I wrote about the distinction a few years ago, exploring how to drive systems change using results-based funding. Any system built to achieve an outcome is inevitably a mix of rules and rituals. Goals, strategies, processes, etc., comprise the formal part of the process, the rules most easily scribed onto paper as organizers lay out a planned collaboration. Leaders like this formal side of the system because it is rational and easy to communicate.

The rituals, on the other hand, are the informal part of the system, the values and traditions and personal networks built up within an organization. They are the organization’s sources of pride. Rules speak to the head, and rituals speak to the heart. Our behaviors are driven by both. Most results-based funding tends to focus on the rules. The people driving the process produce thoughtful reports steeped in the logic of incentives, financial flows, and desired outcomes. They tend to come from very “head-driven” backgrounds in policy, finance, and strategy. But if others from more “heart-driven” fields were pulled in—people like marine drill sergeants, call center managers, and schoolteachers, who speak to people’s emotions to create commitment and motivate behaviors—a lot more questions about the tactics likely to work best to motivate the players throughout the process to assure the desired outcome would be heard.

Attention to the rituals matters even more in cross-sector collaborations, where there can be big differences in people’s backgrounds, organizational cultures, and motivations. This is especially important when the collaboration is designed to last for years, well beyond a foundation’s early involvement, and to tackle far-ranging challenges. However, whether the collaboration is short term or long, foundations can be uniquely suited to identify and overcome these differences from the outset and help in the design and launch of successful cross-sector initiatives.

It is generally assumed that the main role for foundations is to fund activities that are collectively important but hard to resource by other actors. That is certainly true. Nevertheless, beyond money, their power comes from the special abilities they can use to convene and amplify the powers and ideas of others, as illustrated by previous the stories.

In 2020, regular convenings became very difficult due to the pandemic. People turned to video convenings; first simply having meetings online and then, increasingly, incorporating the unique attributes of virtual technologies into convening design. Convening has long been a part of the Rockefeller Foundation’s approach, particularly through the Bellagio Center in Italy, which was forced to close due to the early COVID-19 outbreak in that region. The foundation took a step back to build out convening methodologies, leveraging the latest thinking in meeting design, behavioral science, and virtual technologies. After significant research and testing, they developed specific convening methodologies that can be catalytic to helping cross-sector collaborative.

These include:

Discovery: Shape new ideas and approaches from a group’s collective creativity.

Direction Setting: Help groups strategize and align around an agenda.

Bridge Building: Overcome intractable challenges to collaboration and collective results.

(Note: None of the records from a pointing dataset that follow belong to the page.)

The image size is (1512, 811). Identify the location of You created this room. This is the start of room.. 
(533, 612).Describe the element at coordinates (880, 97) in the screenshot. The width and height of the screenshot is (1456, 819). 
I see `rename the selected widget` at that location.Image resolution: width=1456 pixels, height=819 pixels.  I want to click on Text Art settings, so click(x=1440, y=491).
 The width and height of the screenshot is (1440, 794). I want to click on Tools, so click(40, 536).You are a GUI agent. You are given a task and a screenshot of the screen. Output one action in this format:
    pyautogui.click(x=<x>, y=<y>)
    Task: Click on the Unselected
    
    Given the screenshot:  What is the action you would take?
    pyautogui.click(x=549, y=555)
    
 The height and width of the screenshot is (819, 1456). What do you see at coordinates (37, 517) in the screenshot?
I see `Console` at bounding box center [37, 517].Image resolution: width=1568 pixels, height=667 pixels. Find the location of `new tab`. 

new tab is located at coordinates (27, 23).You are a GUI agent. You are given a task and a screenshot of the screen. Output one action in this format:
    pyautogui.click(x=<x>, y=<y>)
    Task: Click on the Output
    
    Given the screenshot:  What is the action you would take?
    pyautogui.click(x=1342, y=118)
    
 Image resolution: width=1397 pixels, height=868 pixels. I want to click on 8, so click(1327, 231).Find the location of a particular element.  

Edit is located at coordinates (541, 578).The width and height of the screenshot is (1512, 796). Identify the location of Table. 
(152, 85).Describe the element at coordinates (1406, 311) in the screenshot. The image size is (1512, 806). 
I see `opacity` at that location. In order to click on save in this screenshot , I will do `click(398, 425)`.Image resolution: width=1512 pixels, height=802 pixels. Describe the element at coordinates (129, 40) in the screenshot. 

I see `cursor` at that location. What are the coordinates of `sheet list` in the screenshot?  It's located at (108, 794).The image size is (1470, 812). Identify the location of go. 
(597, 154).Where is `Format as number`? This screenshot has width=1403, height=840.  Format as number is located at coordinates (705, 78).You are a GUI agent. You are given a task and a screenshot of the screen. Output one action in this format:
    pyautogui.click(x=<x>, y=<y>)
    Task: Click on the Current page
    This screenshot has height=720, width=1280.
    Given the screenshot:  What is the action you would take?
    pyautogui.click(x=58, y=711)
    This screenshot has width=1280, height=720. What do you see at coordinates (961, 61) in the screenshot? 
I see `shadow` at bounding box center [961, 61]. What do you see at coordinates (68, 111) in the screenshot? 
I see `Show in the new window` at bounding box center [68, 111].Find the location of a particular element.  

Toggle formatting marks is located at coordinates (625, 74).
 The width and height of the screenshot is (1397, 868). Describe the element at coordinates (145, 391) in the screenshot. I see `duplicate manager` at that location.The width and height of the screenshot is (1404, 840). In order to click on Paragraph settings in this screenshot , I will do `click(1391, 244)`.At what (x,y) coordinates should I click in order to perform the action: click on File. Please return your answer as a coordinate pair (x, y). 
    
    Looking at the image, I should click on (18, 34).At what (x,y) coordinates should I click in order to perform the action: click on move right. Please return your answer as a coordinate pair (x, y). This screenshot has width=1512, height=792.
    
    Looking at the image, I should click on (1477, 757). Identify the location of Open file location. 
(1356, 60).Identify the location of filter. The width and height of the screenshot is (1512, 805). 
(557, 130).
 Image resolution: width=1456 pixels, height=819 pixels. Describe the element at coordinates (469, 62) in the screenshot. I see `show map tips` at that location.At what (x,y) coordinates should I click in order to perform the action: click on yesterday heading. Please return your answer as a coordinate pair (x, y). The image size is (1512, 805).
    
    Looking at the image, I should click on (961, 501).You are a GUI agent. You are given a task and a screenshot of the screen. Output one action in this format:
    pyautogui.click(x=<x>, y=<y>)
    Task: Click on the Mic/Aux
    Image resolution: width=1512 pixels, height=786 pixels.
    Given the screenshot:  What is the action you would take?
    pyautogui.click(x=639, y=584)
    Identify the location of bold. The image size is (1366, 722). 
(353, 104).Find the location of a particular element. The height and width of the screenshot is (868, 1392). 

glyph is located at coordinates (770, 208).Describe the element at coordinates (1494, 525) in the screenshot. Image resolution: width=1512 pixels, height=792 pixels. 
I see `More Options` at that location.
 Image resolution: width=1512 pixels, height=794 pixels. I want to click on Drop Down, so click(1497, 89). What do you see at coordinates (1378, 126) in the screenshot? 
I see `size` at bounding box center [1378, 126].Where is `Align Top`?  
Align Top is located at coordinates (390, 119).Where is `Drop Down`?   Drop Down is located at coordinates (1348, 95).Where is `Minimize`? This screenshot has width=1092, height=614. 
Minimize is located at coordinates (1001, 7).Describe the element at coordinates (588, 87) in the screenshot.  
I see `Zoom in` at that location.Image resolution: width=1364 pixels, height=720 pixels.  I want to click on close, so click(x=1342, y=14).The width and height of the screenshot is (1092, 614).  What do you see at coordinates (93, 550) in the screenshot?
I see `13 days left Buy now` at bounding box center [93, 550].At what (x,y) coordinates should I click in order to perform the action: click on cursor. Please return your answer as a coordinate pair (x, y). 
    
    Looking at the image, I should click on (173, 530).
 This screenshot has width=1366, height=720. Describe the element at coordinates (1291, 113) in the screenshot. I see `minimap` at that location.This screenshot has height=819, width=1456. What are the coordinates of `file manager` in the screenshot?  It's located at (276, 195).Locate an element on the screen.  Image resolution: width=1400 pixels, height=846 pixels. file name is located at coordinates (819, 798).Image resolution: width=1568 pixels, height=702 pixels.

Launch: Build partnerships and commitment to get a collaborative action underway.

Note that each sector has different practices and norms for each of these kinds of convenings. For example, businesses often will be more analytical and objective in direction setting because they are usually optimizing for quantitative goals. Government, on the other hand, will think about direction setting through the lens of political agendas and narrative. As a result, the design of cross-sector convenings needs to sort out the implicit norms from different sectors and explicitly craft a common language and approach for participants. It is rare that any convening will be a pure breed of one single methodology, as the methodologies are building blocks that are packaged together either within a convening or as ingredients for a series of convenings that are part of a longer strategic journey.